To identify predictors of worst outcome in patients with ESKD on MHD with COVID-19 in the era prior to vaccination, and to study all the range of clinical pictures of COVID-19 in this group of patients, including asymptomatic to severe cases all from a single center.
This was a retrospective cohort study from a single referral center from April to February 2021. We examined the kinetics of laboratory evolution of certain parameters linked to COVID-19 pathophysiology, as potential prognostication markers of adverse outcome. Patients were scored according to the WHO severity system for COVID-19 and frailty index, besides classic demographics, and co-morbidities. A new simplified scoring system of severity (Covid Visual Assessment score, CoVAsc) was used.
Thirty-two hospitalized MHD patients with COVID-19 were studied, from admission to outcome. Although initial presentation was mild on admission regarding WHO severity (16 with mild disease, 13 with moderate, and 3 with severe) and CoVAsc score (24 patients had 0-10% lung infiltrates), the outcome was quite adverse. Approximately 40.6% of patients progressed to severe disease and 15.5% died. “Progressors” tended to have a more “inflamed” laboratory profile at the time of admission and statistically significant higher neutrophils to lymphocytes ratio during the first 10 d of hospitalization. The deceased differed from “survivors” with statistical significance as having a worse WHO severity score, frailty index, and CoVASc score and regarding the first 10-d kinetics of lactate dehydrogenase (increase), D-dimers (increase), and albumin (decrease).

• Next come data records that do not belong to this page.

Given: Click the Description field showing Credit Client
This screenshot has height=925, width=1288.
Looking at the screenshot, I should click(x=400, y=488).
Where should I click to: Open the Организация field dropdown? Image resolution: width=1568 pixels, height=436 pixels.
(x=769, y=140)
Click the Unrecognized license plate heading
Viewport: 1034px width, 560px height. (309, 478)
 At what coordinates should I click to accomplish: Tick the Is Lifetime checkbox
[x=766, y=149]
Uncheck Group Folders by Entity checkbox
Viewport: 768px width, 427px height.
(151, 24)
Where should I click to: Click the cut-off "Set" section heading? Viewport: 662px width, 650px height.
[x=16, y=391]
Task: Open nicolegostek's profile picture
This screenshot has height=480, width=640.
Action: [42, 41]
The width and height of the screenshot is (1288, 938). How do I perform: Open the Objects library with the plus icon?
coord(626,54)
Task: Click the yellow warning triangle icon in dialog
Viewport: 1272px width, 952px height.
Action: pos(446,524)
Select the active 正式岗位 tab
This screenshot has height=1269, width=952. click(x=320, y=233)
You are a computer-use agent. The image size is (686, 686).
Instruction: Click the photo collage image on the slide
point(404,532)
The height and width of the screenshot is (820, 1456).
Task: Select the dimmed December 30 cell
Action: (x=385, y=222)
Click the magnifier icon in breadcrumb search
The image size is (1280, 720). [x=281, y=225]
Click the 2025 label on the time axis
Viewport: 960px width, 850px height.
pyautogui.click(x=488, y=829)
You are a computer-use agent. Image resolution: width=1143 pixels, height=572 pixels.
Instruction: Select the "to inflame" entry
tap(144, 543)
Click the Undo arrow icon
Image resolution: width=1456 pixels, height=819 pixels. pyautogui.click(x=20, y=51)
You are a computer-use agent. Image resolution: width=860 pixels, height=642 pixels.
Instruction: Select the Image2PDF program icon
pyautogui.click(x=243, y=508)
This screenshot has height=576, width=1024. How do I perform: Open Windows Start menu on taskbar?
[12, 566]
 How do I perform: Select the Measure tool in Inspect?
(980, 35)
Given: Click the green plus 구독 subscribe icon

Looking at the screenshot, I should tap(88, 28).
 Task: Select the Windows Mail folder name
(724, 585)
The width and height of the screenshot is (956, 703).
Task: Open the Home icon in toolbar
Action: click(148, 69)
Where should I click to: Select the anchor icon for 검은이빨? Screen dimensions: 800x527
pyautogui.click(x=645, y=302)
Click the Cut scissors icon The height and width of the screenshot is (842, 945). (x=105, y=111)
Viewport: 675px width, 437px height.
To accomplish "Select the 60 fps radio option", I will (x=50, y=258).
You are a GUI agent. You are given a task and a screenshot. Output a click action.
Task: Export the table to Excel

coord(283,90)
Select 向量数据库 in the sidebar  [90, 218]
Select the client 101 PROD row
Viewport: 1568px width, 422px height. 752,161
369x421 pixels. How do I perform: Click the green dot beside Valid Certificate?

Traditional risk factors for adverse COVID-19 outcome including male gender and comorbidities do not seem to apply in MHD patients. Potential new clinical indicators of adverse outcome, according to our findings, include the WHO severity score, frailty index, CoVASc score, and the 10-d kinetics of certain laboratory parameters.
A larger number of dialysis patients might be studied especially after vaccination and the evolving various mutations of SARS-CoV-2.
We acknowledge the support and contribution in the management of the coronavirus disease 2019 patients from nephrologists; Kalogeropoulou S, Katsoudas S, Gounari P, Nikolopoulos P, Tsotsorou O, and nurses; Zorba I, Polymerou Z, Xoxakou L, Maniati A, Flevotomou M, Siopi D, Karasideri M, and Kyriakidis V. We acknowledge the support of Dionisios Ouzounis for the revision of tables and figures.
Provenance and peer review: Invited article; Externally peer reviewed.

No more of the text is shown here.